Lately I have been feeling the baby as it moves around inside my uterus. It is a pretty neat feeling…imagine you’re on an elevator and you jump just before it takes off and you land right after it takes off—you know that feeling? It is a lot like that mixed with that feeling you get while you’re spinning in circles really fast. After a while I start to feel a little nauseous. BUT it is really exciting to be able to feel it moving. I’m pretty sure Marcus will be able to feel the baby moving in a few weeks, but as of now I am the only one who gets to experience it. Sometimes I wake up and the baby is on my bladder. It’s mornings like that when I storm to the bathroom and if someone is in the shower…it really sucks! But I digress. Being pregnant is a new and exciting part of my life and I will be happy to experience that special time in my life when I do not have to deal with morning [all-day] sickness and other fun pregnancy happenings.
Here are some pictures of the bebe and the bump!
Baby Thackeray at 10 weeks |
15 weeks |
17 weeks side view |
We find out the gender November 2nd! Marcus doesn’t want to find out, but I do. He will be at the ultrasound where they tell us. I wonder if he will stay in the room or not. Hmm. I’m sorry I am not as done up as I could be in those week 17 photos. I just woke up and I figured it would be a good time to take them.
Melanie asked me if I was getting fat yet. I told her no. do you agree? I think if I were walking down the street no one would be like “man, she’s pregnant” or “man, that chick is fat!” No. I think I look normal. My older sister, Alicia, didn’t really start showing until she was about 7 months and my twin sister started showing right away. The difference is that Alicia has a super long torso and Melanie has a super short torso. Mine is more toward the long side, but not quite as long as Alicia’s. Therefore, I think I will start to show around 6 months. That is one month and three weeks away. We’ll see how much I will gain. I lost a lot of weight during my first trimester but I just gained that all back. So, we will see.

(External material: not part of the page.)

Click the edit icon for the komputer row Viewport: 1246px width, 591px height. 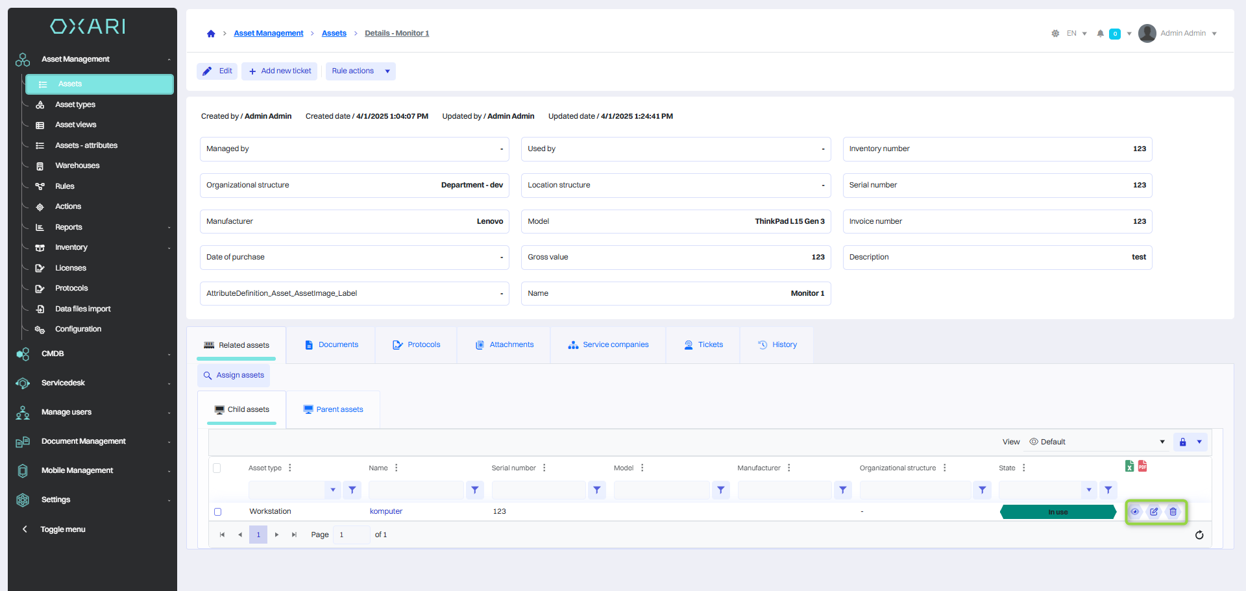click(x=1154, y=512)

I am a little worried today though because at the last doctor appointment I got my blood drawn so they could see if there were any markers for things like Down Syndrome. They called me yesterday and the day before to talk about the results which I hope is not a bad thing. But the last time they took my blood they told me they wouold have the results back in a week and so I called a week later and they said they usually only call people about their blood work if it comes back irregular. That is why I am worried. They called twice. I missed the call the first time—for some reason my phone didn’t alert me that someone even called—and the second time I was in class. I called back, but it was after hours, so I am waiting until this morning when they open to call. I am nervous. I will let you know what the results say. If they are irregular, I will have to get an amniocenteses This is where they stick a large needle into my belly to get some samples of the amniotic fluid around the baby. They will use that for further testing.
The results are in. My test was positive. This means that it is not time to worry, but it is time to make an appointment to see a perinatalogist. They are going to do a special Ultrasound and while they do this, they will be able to see if there are any physical signs of disability. If they see any signs they will recommend I do an amniocenteses. My appointment is October 25th at 10am. I hope Marcus will be able to make it. But this doctor comes in from Utah once every other week, so, when he's here you gotta go.
Mom said some comforting words to me this morning though when I was freaking out. She said that this baby is the baby God intended for us at this time. Marcus and I will be able to handle the challenges that come up because the situation is in the Lord's hands. We just must have faith. I am worried about financial things. If the baby does end up having problems, how will we make it? We are barley making it as it is. But, everything will work out. This I know. So I shouldn't worry then, right? Okay, I'm not worried, just nervous.
I hope everything is okay!
ReplyDeleteWow, Christi, I hope everything is okay. However, I have no doubt in my mind that if anyone can handle a mentally-disabled baby and take care of it just the way it needs to be taken care of, it's you. I think you are gifted that way. I think you would be an amazing mom for any baby that comes your way.
ReplyDeleteThank you. :) It means a lot to me. I am not stressed about it anymore. It already is what it is, and it's jut my job to love and protect it. :) I can do that.